Stored records:
* * *
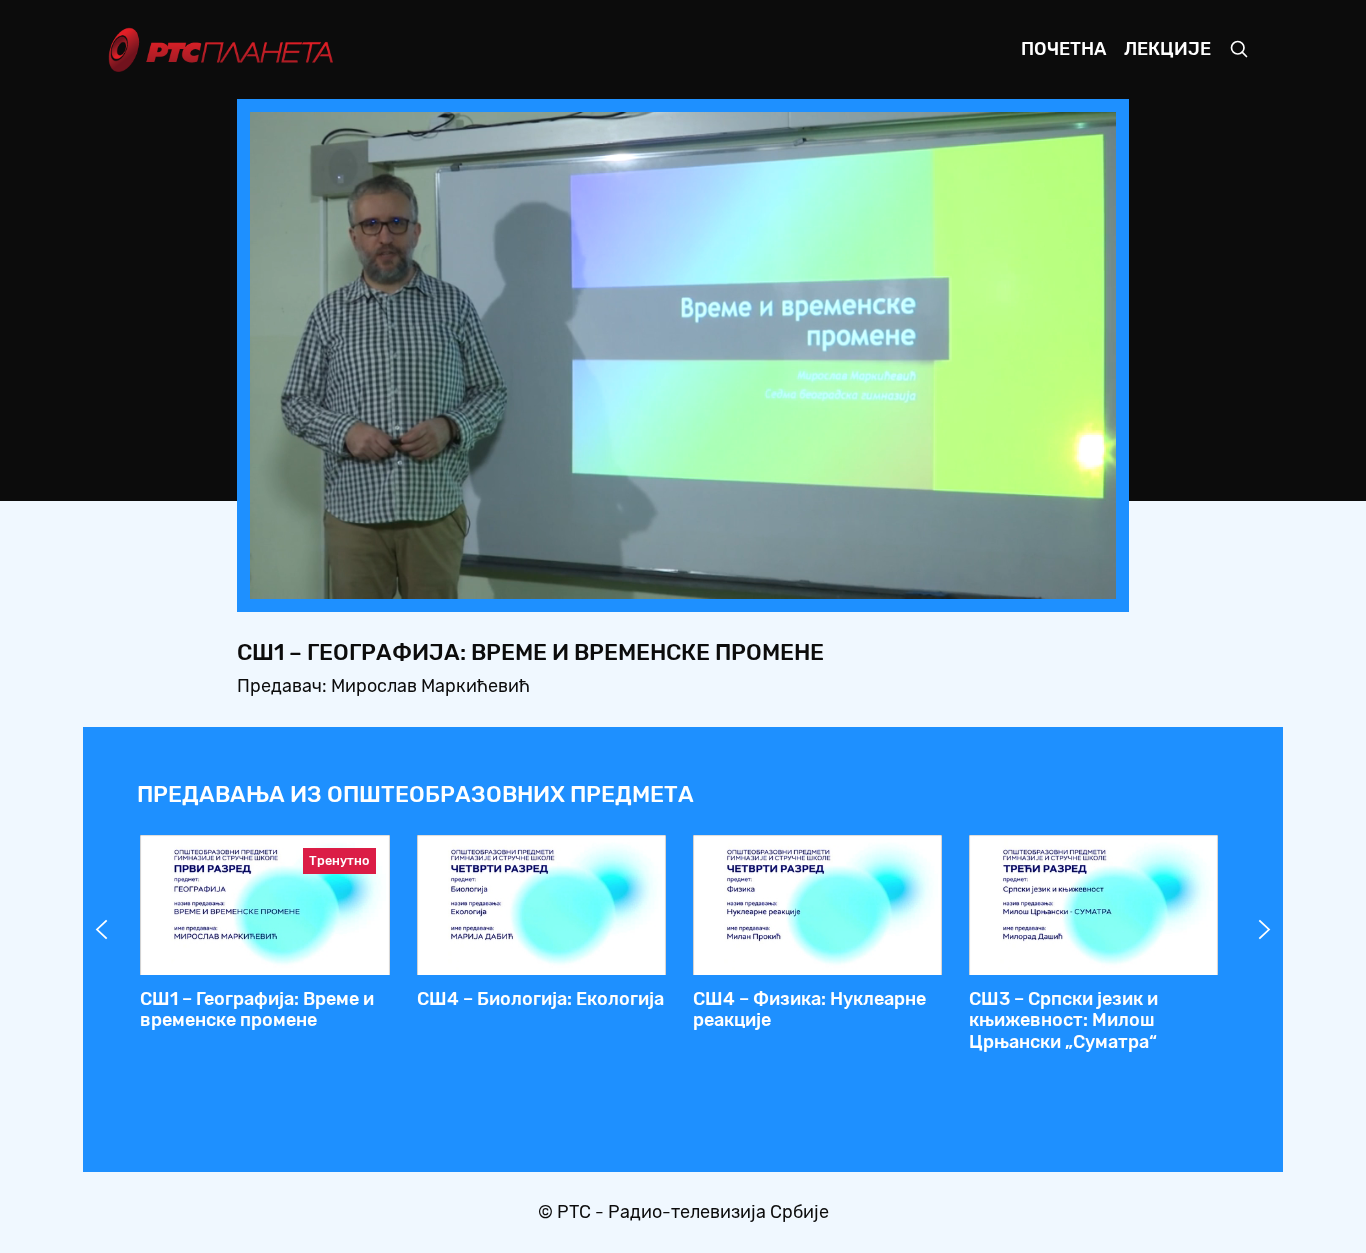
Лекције (1167, 49)
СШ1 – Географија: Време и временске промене (257, 1010)
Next (1265, 930)
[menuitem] (1032, 578)
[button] (976, 578)
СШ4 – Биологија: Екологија (540, 999)
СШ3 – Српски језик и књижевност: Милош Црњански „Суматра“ (1063, 1020)
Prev (102, 930)
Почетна (1063, 49)
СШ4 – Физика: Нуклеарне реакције (809, 1010)
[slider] (627, 578)
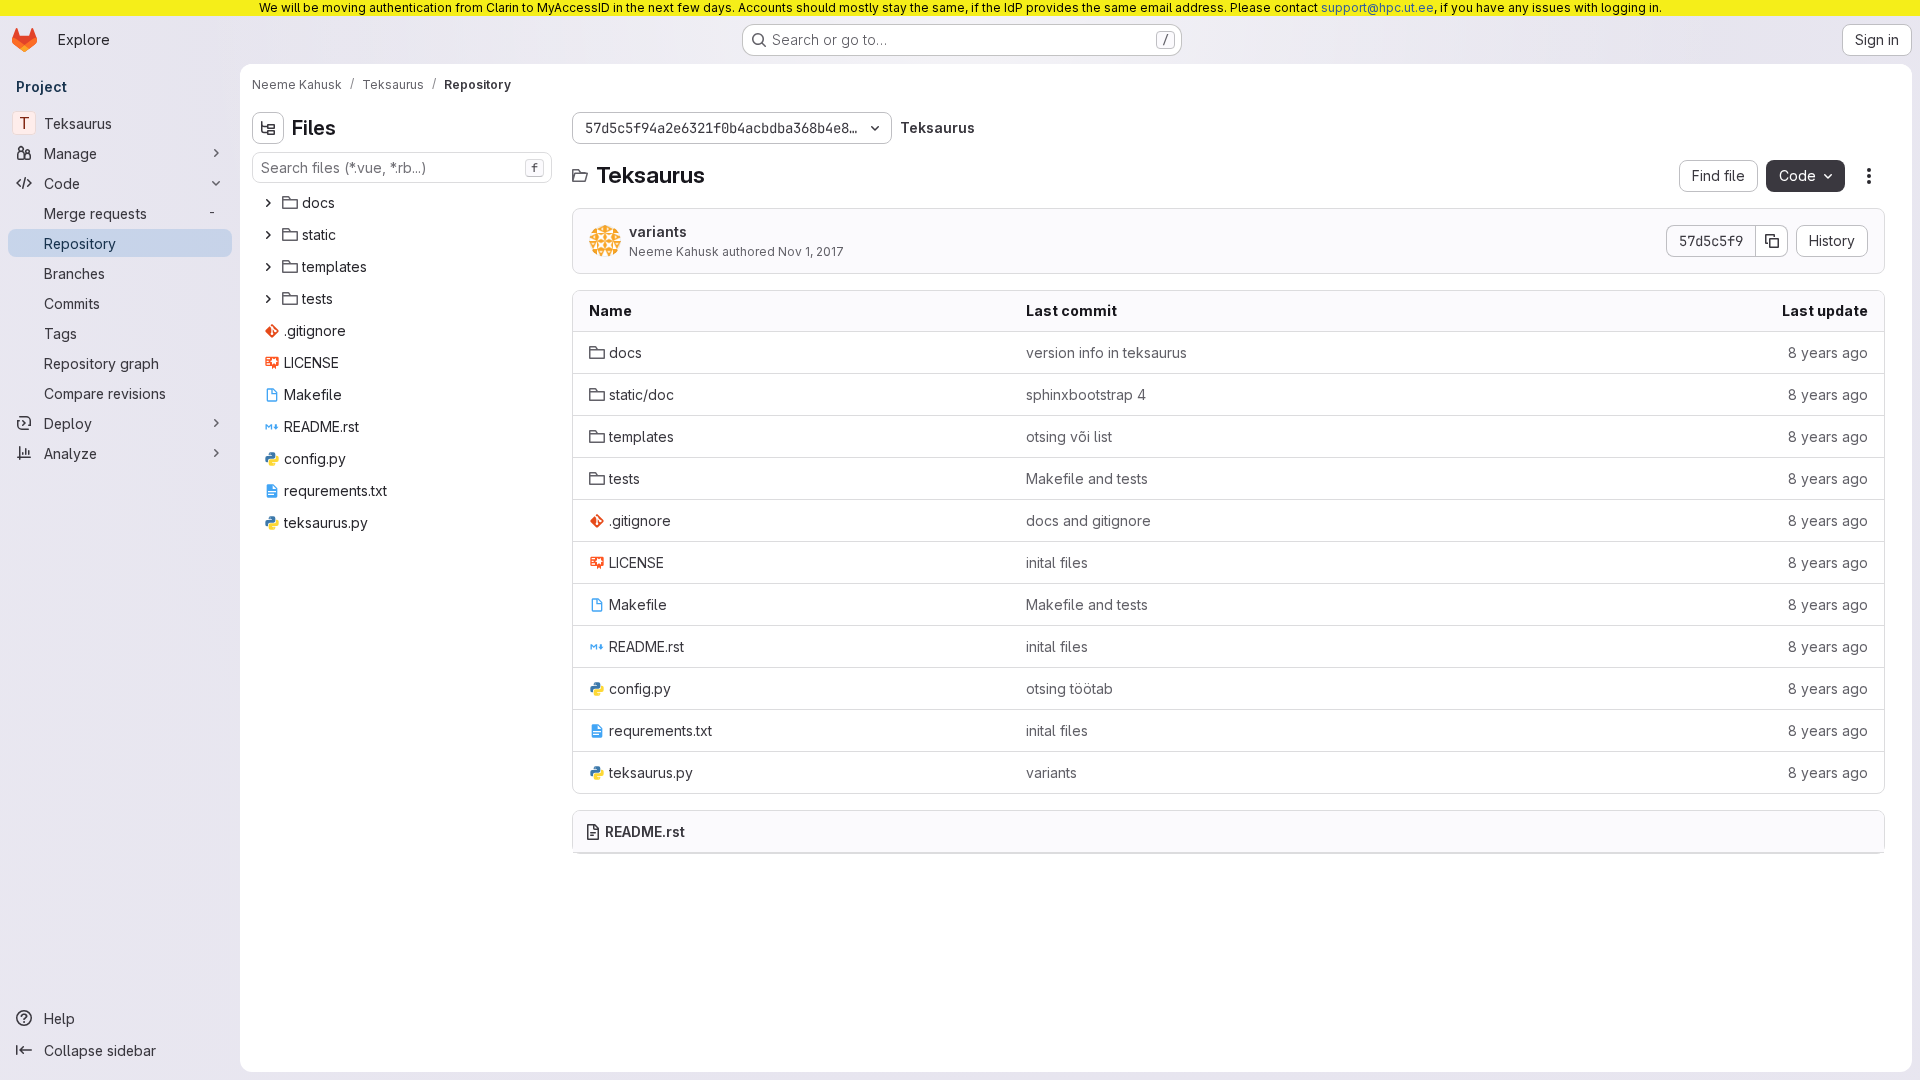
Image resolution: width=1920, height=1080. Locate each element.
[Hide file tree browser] (268, 128)
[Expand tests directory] (268, 299)
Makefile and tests (1087, 478)
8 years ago (1828, 352)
* * *
### Work task
Gather every line from the entries above where the word "tests" appears, and copy them.

### Solved problem
[Expand tests directory] (268, 299)
Makefile and tests (1087, 478)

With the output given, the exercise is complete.